Well, that's a very dignified response
I often misspeak too. We have to get used to burying our egos. Thank you.

BUT I think the current gain is reduced when the VCE is a little less than 1V. The current gain also reduces at low currents.

Right.

Years ago I learned that a saturated transistor has its collector-base junction forward-biased.

Right. I think of a saturated transistor as one whose VCE is lower than its VBE, which amounts to the same thing, or whose IB is much higher than its IC divided by its HFE. Or a transistor whose IC will not increase significantly if its IB is increased significantly. "Saturation" is the perfect word for it.

An emitter follower can saturate if its base is brought higher than its collector, but generally the collector is connected to the highest voltage in the circuit so this can't happen, and I'd argue that it would stop being an emitter follower in that situation.

 

The lines on the graph appear to bend upward at higher currents but become straight at lower currents. So I spliced together two logarithmic graphs and sketched a guess. The collector current when VBE is 0.5V is about 0.5uA then the CD4026 output voltage is 9.0V and the led voltage drop is another guess at 1.2V. Then the resistor in series with the LED is about (9V - 1.2V - 0.5V)/0.5uA= 14.6M ohms.
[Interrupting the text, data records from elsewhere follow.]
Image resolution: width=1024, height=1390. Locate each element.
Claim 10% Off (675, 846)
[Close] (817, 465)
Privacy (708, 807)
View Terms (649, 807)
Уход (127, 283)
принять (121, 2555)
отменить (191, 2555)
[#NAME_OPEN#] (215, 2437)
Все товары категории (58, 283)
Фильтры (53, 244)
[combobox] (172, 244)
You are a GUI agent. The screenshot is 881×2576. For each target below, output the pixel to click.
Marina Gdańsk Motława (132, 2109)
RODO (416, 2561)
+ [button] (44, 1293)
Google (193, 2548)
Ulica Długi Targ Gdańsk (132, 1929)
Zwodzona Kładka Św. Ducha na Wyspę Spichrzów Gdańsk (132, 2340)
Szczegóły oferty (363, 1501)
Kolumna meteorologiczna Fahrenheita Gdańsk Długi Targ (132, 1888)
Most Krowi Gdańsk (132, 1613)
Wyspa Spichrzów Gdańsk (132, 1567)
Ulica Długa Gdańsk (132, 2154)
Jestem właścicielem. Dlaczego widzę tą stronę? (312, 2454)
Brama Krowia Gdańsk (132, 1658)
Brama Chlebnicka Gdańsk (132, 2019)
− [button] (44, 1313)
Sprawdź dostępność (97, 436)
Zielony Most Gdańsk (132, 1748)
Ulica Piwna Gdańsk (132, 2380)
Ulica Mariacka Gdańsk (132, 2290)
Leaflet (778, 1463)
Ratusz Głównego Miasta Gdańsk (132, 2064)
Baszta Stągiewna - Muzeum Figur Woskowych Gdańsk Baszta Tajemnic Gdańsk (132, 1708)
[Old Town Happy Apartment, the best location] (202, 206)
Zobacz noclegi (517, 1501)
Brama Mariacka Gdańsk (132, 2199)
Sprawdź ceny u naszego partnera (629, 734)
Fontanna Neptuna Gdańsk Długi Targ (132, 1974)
Cool! I got it. By the way, what is the program you used to draw the LEDs and the 4026?

 

Cool! I got it. By the way, what is the program you used to draw the LEDs and the 4026?

I draw schematics with ordinary Microsoft Paint program.
I copy parts from other schematics and paste them into a new schematic.

 

Got it. Is Qucs good?

 

I have never seen QUCS before. Unfortunately there are many schematic drawing and simulation programs that people use and they are all different.